In this close up of the same panel we can see more clearly that this work is not about the accurate measurement of pure clean geometry. It is some ways more complicated, more human. This is definitely a painting about lines, triangles, positive and negative, but it is also about the artist. The personal scale makes the viewer stand close to the work and be drawn into the patterning. Art can be about mathematics with out having to use a ruler or striving for perfection.
The current exhibition in the North gallery room of the Klein Sun Gallery is called “The Simple Line”. The show features the work of Beijing artist Gao Rong. Each of Gao Rong’s installation pieces is based on a circular hoop framework. Threads are stretched across the circle from evenly placed locations around the circumference. Although the basis of her subject matter is circular, through careful placement of the threads Gao Rong is able to create geometric arrangements featuring straight lines and angles.

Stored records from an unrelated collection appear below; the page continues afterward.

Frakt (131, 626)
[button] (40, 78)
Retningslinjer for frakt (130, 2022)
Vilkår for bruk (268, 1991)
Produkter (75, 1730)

This work contains a square grid of nine squares with the center square darkened with the overlapping of many lines of thread. this work at first appears to have two axis of reflection symmetry but this is only superficial. Upon closer inspection we see that some of the corners of the of the squares are much darker than others and taking that into consideration there is an order-2 rotational symmetry.
The next work is based on triangles. Starting at the bottom with single unit isosceles triangle, then moving up the structure, this single unit is overlapped by a triangle with a base twice as long. The next overlapping triangle has a base three times the length of the initial triangle Each subsequent triangle gets larger but also lighter in color. The shape seems to fade into the top of the circular frame.
There are two sets of theoretical juxtapositions in Gao Rong’s work. First and most is obviously the fact that the work illustrates linear structures within a curvilinear environment. Second, there is also the social statement of the use of colored thread, traditionally seen in women’s decorative needle work, to create very structured geometric diagrams that are heavily influenced by Mathematics.